Sub-proteomic study on macrophage response to Candida albicans unravels new proteins involved in the host defense against the fungus

Abstract

In previous proteomic studies on the response of murine macrophages against Candida albicans, many differentially expressed proteins involved in processes like inflammation, cytoskeletal rearrangement, stress response and metabolism were identified. In order to look for proteins important for the macrophage response, but in a lower concentration in the cell, 3 sub-cellular extracts were analyzed: cytosol, organelle/membrane and nucleus enriched fractions from RAW 264.7 macrophages exposed or not to C. albicans SC5314 for 3 h. The samples were studied using DIGE technology, and 17 new differentially expressed proteins were identified. This sub-cellular fractionation permitted the identification of 2 mitochondrion proteins, a membrane receptor, Galectin-3, and some ER related proteins, that are not easily detected in total cell extracts. Besides, the study of different fractions allowed us to detect, not only total increase in Galectin-3 protein amount, but its distinct allocation along the interaction. The identified proteins are involved in the pro-inflammatory and oxidative responses, immune response, unfolded protein response and apoptosis. Some of these processes increase the host response and others could be the effect of C. albicans resistance to phagocytosis. Thus, the sub-proteomic approach has been a very useful tool to identify new proteins involved in macrophage–fungus interaction. This article is part of a Special Issue entitled: Translational Proteomics.

Introduction

Candida albicans is an important human opportunistic pathogen that can produce different types of infections ranging from superficial to systemic. Invasive candidiasis is an important cause of disease and mortality in immunosuppressed patients [1], [2], and the therapeutic arsenal is reduced and sometimes toxic [2], [3], [4]. Thus, the study of host response to Candida infections can be a very useful tool to discover new therapeutic strategies. Macrophages are crucial elements of the innate and adaptive immunity to systemic candidiasis [5], [6]. C. albicans is recognized by dedicated pattern recognition receptors (PRRs), including Toll-like receptors (TLRs) and lectins through its Candida-specific pathogen-associated molecular patterns (PAMPs) mainly mannan and β-glucan, present on its cell wall. Mannan and beta-glucan receptors, mannoside-binding lectins (such as Galectin-3), and Toll-like receptors 2, 4 and 6 recognize C. albicans cells and trigger the activation of macrophages (see recent reviews by Jouault et al. [7], Netea et al. [8] and Bourgeois et al. [9]). The recognition of C. albicans by macrophages causes phagocytosis and activation of cellular proinflammatory pathways (production of inflammatory mediators, toxic compounds like reactive oxygen (ROS) and reactive nitrogen (RNS) species). Macrophages also capture and process foreign antigens for their presentation to T cells, enabling host defense and immunological memory [10]. While macrophages display a wide variety of mechanisms to destroy the fungus, C. albicans attempts to survive the action of phagocytes by inhibiting the production of toxic compounds like NO [11], [12] by preventing phagolysosome fusion [13], [14], [15]; or modulating the pH of this compartment [15].

Macrophage murine cell line RAW 264.7 was used in this study, due to its ability to employ both oxidative and non-oxidative mechanisms to kill the fungus [16]. Macrophages activated by gamma-interferon (IFN-γ), tumor necrosis factor alpha (TNF-α), or lipopolysaccharide (LPS) produce two kinds of reactive products characterized by their cytotoxic activity: reactive oxygen intermediates (ROI) and reactive nitrogen intermediates (RNI).

The introduction of proteomics has enabled the simultaneous analysis of changes in many proteins.

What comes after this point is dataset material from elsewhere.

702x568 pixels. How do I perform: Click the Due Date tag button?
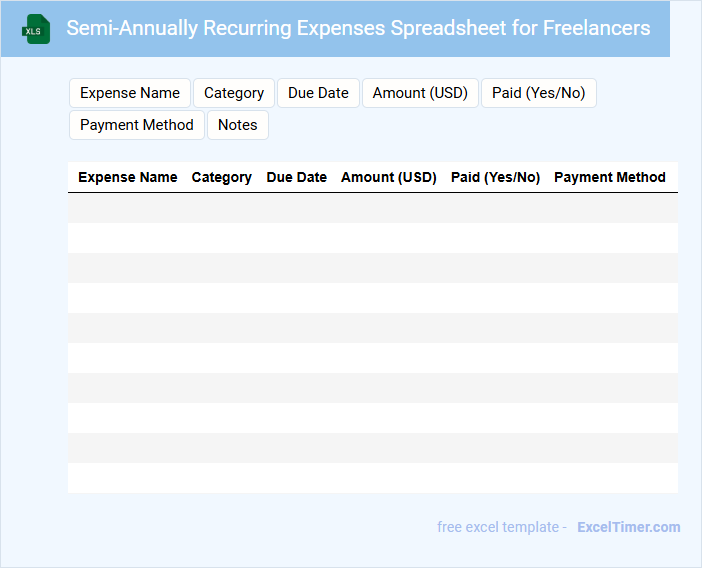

Using a proteomic approach, we described the differential protein profile of control and murine macrophages interacting with live and heat-inactivated C. albicans cells and a pro- and anti-inflammatory effect was showed, respectively [17], [18]. 2D-Difference Gel Electrophoresis (2D-DIGE) [19] is a powerful analytical tool within the field of proteomics, allowing not only the relative quantitation of protein spot intensity across carefully matched gels, but also for detecting posttranslational modifications of the protein [20]. Because gel-based techniques have a bias toward abundant proteins, proteins in lower quantity are not often detected in the 2-DE analysis of total cellular proteins due to the complexity of these samples. The use of pre-fractionation methods by subcellular isolation or selective enrichment of a specific group of proteins provides an effective approach to eliminate this drawback. Thus in this work, we have combined cellular fractionation with 2D-DIGE technology to study cytosol, membrane, nucleus and cytoskeletal enriched protein fractions and analyze the differential protein profile of murine macrophages after 3 h of interaction with C. albicans.